§ STATED EXERCISE A
Please revise the listing from the line that has "Where should I click to: Open" through the line that has "Open the connectivity", changing every "Viewport" to "Display" and leaving everything else untouched. Return only those lines.

I'm so glad you're glad
Top moments, my year:
Drinking poppy tea on the roof of the Philadelphia Anthaeneum after Gang Wizard played there. Nate brewed it for me and we drank it together. He gave me “Hand of Glory” by Royal Trux too. We drank the tea out of a big stainless steel bowl.
Playing in Gang Wizard, opening for Animal Collective and Ariel Pink in Amherst in April. I played drums, bass and sang. After we played, I bit my fingernails and spit them into kids’ hands for souveniers. Ariel and I smoked weed and watched AC from the front seat of his van. The Doctor Sample player with the spiky hair was so drunk, he was furniture.
Crying tears into a glass of J & B in a hotel casino in Las Vegas, after a public confrontation with my dad in a Wolfgang Puck restaurant. I slammed my fist on the table and said “My mission is to prove you wrong!” and stormed to the bar. I cried the tears and of course a man offered a shirt sleeve to wipe my nose on---the only other women alone at the bar were prostitues. The man ended up being a composer---a writer of soap opera music. He took me to a secret party in the penthouse, there were many security clearances. I saw a Bush twin in the bathroom (“Jenna!” I said. “Didn’t we meet in New York?” She blanched, “No.” There were a couple of Secret Service men there and I delicately quizzed them. “Why does this club have so much security, why do you even have fancy earpieces?” But then I feared them---dangerous curiosity!) I sat at the bar and watched the drooling rich drop $20 bills while tipping on $1000 tabs. In a Lynch moment, a handsome Irish man began to flatter me while I waited for a drink, but I just stared and was quiet and demure until he became desperate and emotional and began to cry because, “I’ll never see you again!” His friends had to escort him out of the bar by picking him up by the arms. Was the moon full that night? I stood on the penthouse balcony, listening to British producers talk about the Grammys, and I put my fist to my cheek, Las Vegas, that poor sad old sea bed.

§ STATED EXERCISE B
In the top-moments post, which instruments did the writer play at the Amherst show?

§ MATERIAL SHOWN
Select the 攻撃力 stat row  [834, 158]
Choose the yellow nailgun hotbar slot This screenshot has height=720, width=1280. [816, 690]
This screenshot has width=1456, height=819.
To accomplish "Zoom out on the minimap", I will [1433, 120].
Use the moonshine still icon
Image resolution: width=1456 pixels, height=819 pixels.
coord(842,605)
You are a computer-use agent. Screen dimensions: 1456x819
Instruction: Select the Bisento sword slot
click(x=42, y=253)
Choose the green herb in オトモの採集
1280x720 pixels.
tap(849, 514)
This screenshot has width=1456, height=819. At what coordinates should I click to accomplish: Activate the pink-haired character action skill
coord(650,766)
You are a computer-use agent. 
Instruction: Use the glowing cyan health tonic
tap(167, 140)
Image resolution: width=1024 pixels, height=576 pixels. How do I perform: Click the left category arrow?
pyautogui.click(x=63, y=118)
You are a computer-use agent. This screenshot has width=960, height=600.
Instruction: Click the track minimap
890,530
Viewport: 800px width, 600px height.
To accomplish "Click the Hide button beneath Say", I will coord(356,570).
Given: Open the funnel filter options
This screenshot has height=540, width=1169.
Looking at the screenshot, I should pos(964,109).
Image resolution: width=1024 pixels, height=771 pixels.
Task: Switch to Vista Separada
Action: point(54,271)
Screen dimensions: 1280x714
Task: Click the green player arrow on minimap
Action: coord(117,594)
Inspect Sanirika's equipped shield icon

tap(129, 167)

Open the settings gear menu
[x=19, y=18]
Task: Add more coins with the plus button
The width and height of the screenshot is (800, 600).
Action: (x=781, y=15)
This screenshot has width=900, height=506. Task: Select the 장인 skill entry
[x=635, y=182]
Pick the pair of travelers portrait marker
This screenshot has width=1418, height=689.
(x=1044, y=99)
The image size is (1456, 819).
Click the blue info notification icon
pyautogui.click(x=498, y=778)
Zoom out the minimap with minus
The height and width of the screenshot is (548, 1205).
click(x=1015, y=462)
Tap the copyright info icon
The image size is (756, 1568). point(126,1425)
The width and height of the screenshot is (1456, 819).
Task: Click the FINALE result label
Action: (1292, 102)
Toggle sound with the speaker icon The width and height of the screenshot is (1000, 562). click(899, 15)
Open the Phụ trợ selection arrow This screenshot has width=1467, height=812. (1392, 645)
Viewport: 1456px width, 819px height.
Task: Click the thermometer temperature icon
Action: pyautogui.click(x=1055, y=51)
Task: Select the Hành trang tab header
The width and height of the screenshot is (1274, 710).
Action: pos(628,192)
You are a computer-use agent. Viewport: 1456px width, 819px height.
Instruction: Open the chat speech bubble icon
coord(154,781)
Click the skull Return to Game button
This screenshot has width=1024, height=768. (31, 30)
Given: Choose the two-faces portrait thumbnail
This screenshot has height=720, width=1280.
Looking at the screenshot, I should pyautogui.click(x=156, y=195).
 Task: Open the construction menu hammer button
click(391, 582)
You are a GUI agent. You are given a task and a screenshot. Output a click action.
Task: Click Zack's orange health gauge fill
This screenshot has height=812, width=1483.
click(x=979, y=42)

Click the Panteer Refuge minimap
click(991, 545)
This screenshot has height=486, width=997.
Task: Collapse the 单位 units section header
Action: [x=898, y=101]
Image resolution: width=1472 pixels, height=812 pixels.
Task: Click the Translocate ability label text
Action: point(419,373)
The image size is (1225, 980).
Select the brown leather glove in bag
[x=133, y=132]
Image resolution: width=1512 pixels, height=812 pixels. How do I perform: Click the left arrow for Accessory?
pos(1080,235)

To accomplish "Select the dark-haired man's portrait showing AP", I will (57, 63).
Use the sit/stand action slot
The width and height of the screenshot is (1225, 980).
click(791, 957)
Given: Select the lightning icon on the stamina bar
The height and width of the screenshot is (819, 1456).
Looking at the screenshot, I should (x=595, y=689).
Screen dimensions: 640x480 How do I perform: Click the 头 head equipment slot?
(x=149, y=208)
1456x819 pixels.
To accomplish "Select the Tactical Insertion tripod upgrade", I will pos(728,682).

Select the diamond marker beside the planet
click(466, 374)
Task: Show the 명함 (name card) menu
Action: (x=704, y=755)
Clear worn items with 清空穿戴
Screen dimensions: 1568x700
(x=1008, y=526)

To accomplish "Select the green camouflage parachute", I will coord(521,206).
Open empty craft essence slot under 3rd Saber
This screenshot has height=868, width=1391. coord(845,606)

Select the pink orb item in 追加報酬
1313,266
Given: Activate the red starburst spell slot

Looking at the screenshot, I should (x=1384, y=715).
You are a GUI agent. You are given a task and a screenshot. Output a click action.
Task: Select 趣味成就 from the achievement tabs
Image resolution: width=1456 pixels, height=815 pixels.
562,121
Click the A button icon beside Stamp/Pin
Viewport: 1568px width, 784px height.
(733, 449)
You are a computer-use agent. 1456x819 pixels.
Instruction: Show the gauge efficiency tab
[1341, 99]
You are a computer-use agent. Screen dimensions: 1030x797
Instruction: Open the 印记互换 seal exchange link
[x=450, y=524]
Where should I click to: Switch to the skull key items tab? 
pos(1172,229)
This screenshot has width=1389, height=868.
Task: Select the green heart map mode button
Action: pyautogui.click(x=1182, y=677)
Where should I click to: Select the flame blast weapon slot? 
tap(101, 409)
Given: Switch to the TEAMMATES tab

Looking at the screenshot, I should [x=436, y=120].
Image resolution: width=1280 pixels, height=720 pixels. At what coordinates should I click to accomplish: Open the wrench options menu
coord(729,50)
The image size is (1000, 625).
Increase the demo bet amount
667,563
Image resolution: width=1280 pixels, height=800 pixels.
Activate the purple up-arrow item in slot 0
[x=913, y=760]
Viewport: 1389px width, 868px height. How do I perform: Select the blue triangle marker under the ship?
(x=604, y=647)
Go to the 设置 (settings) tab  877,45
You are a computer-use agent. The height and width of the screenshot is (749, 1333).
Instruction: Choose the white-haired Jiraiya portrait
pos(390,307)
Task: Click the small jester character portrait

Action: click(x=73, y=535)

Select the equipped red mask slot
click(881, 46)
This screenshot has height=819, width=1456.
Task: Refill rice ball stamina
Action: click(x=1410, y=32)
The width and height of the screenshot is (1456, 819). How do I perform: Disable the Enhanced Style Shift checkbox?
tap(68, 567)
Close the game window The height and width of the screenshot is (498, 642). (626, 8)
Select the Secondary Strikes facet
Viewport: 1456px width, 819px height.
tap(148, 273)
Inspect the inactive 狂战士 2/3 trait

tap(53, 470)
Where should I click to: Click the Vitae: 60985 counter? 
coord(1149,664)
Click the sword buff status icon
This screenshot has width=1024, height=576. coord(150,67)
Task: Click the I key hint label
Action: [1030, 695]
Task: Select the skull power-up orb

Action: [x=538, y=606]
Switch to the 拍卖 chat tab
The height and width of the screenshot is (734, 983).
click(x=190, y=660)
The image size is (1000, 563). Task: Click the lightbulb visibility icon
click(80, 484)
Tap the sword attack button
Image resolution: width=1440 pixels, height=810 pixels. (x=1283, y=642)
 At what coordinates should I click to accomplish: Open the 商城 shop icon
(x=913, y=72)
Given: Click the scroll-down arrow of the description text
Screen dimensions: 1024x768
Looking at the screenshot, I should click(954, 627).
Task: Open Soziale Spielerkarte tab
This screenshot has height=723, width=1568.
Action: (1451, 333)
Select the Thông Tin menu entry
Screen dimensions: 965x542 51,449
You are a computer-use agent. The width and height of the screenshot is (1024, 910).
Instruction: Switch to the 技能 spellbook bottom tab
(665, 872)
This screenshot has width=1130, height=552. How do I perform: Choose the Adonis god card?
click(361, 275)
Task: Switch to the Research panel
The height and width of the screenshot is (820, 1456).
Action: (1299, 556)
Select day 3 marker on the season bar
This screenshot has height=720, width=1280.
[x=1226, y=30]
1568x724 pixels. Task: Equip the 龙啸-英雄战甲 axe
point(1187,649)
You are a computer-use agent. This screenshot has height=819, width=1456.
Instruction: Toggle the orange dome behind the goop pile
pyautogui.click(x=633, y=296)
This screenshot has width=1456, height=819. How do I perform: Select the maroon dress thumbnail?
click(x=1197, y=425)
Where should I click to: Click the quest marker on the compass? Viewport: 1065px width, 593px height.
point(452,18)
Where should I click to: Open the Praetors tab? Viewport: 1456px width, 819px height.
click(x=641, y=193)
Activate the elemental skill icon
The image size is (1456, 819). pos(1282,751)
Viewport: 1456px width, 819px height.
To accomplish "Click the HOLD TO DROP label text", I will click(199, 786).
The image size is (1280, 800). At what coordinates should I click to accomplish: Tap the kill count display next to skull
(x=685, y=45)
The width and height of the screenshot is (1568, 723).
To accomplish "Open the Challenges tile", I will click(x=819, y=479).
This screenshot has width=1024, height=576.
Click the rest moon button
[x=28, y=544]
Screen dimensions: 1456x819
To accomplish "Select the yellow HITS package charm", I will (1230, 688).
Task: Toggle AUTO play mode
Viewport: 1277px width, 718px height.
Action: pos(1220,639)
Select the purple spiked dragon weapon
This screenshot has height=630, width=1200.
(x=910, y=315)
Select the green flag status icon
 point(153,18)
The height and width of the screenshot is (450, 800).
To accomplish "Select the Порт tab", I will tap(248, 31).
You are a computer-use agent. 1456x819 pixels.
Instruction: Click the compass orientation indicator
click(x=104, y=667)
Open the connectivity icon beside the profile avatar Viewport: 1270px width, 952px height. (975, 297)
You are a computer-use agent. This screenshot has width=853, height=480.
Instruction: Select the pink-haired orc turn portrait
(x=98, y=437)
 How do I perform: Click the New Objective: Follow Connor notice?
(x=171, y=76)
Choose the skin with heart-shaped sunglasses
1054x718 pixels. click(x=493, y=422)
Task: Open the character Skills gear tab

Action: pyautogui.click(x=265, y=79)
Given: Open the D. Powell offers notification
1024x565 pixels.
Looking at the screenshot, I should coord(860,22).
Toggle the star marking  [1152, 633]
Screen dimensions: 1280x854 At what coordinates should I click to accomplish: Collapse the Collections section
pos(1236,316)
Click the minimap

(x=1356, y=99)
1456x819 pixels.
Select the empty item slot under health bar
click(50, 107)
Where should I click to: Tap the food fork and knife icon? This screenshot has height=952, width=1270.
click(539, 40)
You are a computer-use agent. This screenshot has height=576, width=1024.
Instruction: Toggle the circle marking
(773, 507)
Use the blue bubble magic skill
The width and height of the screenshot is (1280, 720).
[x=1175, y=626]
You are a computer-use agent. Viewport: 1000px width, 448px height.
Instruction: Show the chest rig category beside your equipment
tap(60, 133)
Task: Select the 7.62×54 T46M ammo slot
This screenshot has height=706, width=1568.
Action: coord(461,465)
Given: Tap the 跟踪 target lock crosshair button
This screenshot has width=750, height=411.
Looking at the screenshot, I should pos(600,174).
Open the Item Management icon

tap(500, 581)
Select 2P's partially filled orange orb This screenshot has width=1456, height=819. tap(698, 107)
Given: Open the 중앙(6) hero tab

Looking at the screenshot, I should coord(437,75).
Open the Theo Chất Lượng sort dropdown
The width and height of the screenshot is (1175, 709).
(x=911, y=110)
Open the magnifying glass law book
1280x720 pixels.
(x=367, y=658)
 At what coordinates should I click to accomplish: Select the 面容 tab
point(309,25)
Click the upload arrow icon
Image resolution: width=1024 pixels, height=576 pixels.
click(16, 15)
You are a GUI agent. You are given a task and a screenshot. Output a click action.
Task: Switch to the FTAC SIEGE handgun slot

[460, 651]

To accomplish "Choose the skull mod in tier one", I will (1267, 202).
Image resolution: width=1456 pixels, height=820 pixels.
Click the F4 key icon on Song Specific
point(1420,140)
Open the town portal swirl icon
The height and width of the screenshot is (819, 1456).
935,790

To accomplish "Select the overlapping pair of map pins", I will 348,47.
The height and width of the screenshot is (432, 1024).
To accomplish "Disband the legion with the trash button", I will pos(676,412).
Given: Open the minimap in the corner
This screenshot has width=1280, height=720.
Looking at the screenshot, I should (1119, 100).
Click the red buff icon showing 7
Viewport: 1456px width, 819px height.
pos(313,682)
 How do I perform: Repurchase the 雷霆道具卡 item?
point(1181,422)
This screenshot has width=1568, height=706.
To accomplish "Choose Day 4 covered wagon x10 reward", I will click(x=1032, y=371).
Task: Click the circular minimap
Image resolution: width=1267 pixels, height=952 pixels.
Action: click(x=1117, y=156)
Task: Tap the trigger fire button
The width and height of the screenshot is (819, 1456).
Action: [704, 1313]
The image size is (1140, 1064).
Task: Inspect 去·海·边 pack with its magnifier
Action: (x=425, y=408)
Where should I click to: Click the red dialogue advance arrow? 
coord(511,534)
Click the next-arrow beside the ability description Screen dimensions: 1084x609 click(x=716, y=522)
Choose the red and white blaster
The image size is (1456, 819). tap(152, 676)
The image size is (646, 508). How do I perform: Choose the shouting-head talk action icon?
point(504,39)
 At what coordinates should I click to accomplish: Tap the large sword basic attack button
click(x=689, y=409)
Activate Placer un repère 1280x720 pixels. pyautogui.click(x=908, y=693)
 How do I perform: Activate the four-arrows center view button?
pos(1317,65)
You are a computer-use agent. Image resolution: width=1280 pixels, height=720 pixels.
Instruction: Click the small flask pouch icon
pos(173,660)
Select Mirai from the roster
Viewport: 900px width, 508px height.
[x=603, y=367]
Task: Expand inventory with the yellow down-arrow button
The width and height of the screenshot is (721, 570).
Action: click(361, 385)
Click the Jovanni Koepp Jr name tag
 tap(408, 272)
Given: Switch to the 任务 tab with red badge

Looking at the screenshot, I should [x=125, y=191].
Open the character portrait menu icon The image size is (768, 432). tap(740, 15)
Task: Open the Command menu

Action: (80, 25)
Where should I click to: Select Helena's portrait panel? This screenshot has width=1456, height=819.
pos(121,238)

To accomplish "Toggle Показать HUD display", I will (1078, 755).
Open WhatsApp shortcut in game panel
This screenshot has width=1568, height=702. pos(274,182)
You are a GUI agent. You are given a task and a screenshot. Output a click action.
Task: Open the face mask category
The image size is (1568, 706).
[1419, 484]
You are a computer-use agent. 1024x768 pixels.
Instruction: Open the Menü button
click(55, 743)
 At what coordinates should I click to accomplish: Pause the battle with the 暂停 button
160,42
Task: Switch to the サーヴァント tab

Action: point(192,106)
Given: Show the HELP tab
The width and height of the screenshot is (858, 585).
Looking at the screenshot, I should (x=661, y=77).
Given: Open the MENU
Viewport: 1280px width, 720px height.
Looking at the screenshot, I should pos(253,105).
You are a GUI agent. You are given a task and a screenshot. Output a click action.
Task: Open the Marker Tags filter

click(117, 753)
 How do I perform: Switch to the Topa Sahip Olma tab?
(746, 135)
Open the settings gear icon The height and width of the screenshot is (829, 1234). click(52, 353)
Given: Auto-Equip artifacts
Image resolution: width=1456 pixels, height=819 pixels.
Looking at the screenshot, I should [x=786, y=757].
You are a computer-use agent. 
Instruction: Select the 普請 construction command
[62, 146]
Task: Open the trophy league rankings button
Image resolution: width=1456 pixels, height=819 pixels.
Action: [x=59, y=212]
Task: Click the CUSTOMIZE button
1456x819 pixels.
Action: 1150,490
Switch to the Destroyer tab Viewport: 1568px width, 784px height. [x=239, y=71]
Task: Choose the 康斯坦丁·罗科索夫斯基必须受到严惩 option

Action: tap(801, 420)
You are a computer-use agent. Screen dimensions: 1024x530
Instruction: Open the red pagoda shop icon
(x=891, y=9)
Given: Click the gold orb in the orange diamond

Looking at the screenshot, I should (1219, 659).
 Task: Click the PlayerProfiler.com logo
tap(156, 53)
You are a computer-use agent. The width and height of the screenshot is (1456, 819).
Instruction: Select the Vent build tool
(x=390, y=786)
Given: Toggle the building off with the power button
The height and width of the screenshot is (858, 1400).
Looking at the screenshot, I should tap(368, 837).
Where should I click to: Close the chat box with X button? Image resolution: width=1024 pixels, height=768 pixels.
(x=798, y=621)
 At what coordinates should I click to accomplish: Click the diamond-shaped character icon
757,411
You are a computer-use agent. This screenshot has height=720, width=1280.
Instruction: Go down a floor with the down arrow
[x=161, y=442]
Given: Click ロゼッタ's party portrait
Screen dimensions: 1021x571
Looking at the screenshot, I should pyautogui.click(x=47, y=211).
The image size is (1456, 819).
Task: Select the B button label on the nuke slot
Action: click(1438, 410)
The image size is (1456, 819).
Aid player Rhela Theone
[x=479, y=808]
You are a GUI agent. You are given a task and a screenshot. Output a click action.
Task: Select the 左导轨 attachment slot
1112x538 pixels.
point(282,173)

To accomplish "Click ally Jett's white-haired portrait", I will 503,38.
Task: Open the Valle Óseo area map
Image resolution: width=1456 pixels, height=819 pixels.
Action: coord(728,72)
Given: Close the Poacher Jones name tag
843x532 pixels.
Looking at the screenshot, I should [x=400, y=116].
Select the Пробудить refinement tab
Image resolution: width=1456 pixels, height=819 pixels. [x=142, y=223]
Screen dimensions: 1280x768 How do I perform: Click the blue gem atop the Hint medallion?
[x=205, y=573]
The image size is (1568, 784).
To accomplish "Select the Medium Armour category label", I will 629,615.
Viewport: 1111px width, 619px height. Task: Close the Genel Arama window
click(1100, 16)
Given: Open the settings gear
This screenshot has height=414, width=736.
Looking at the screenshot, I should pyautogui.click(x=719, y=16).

§ CORRECT OUTPUT A
Where should I click to: Open the Praetors tab? Display: 1456px width, 819px height.
click(x=641, y=193)
Activate the elemental skill icon
The image size is (1456, 819). pos(1282,751)
Display: 1456px width, 819px height.
To accomplish "Click the HOLD TO DROP label text", I will click(199, 786).
The image size is (1280, 800). At what coordinates should I click to accomplish: Tap the kill count display next to skull
(x=685, y=45)
The width and height of the screenshot is (1568, 723).
To accomplish "Open the Challenges tile", I will click(x=819, y=479).
This screenshot has width=1024, height=576.
Click the rest moon button
[x=28, y=544]
Screen dimensions: 1456x819
To accomplish "Select the yellow HITS package charm", I will (1230, 688).
Task: Toggle AUTO play mode
Display: 1277px width, 718px height.
Action: pos(1220,639)
Select the purple spiked dragon weapon
This screenshot has height=630, width=1200.
(x=910, y=315)
Select the green flag status icon
 point(153,18)
The height and width of the screenshot is (450, 800).
To accomplish "Select the Порт tab", I will tap(248, 31).
You are a computer-use agent. 1456x819 pixels.
Instruction: Click the compass orientation indicator
click(x=104, y=667)
Open the connectivity icon beside the profile avatar Display: 1270px width, 952px height. (975, 297)

§ CORRECT OUTPUT B
Drums and bass (the writer also sang).